Anthropic cites security as the reason for its significant change to its data retention policy. Specifically, the company claims that retaining all user data for 30 days is necessary to prevent jailbreaking, a concern raised by the U.S. government. I can certainly envision a future in which security concerns compel them to also train on this data to better guard against malicious use.
The entire origin story of Anthropic is rooted in the founders' belief that OpenAI was not taking safety seriously enough; the company felt that only they could control AI, and because they uniquely cared about safety, they had justification to try to control everyone else, including the U.S. government.
Regarding these security justifications, the issue is that I find them valid because, for Anthropic, they aren’t justifications at all. The company genuinely believes it is the only one that takes superintelligence seriously—and thus the only one adequately concerned about the risks. This excuses one decision after another, one policy after another, one confrontation after another, which to outsiders appear as a strange blend of cynicism and naivety.

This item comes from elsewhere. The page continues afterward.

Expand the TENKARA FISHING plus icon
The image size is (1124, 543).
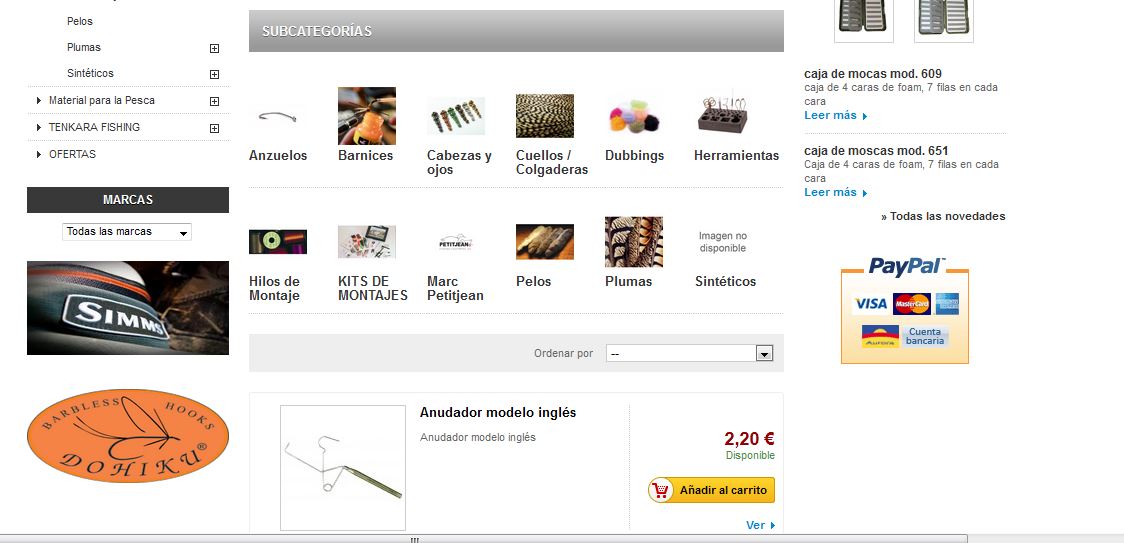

The contrast with OpenAI is stark: I believe one way to understand how and why OpenAI lost its lead is that, in the years following the release of ChatGPT, the company was internally at war, as its once-research-focused lab suddenly bore the heavy burden of becoming an accidental consumer tech company; during OpenAI’s efforts to resolve this conflict, it lost significant talent to companies like Anthropic.
On the other hand, Anthropic has perfect alignment between its talent, mission, and business. The company can pitch to researchers the vision of creating a machine god, wrapped in the aura of people who care about dangers and are smart enough to represent humanity in addressing them; and every resulting policy change happens to benefit the business—a wonderful coincidence indeed.
I both respect and fear this consistency. I respect it because it is clearly highly effective; the closest analogy might be Apple, which has always packaged every self-serving action under the guise of doing what’s best for users—and they often are right. Anthropic operates the same way. Yet, what I fear is this: it’s one thing to let people convinced they know best build a smartphone I can accept or reject; it’s far more alarming to let them build superintelligences capable of rivaling or surpassing the power of nation-states—or even large corporations. The history of brilliant people convinced they know what humans need is dirty, precisely because their belief in their own good intentions has justified actions that were, in fact, anything but.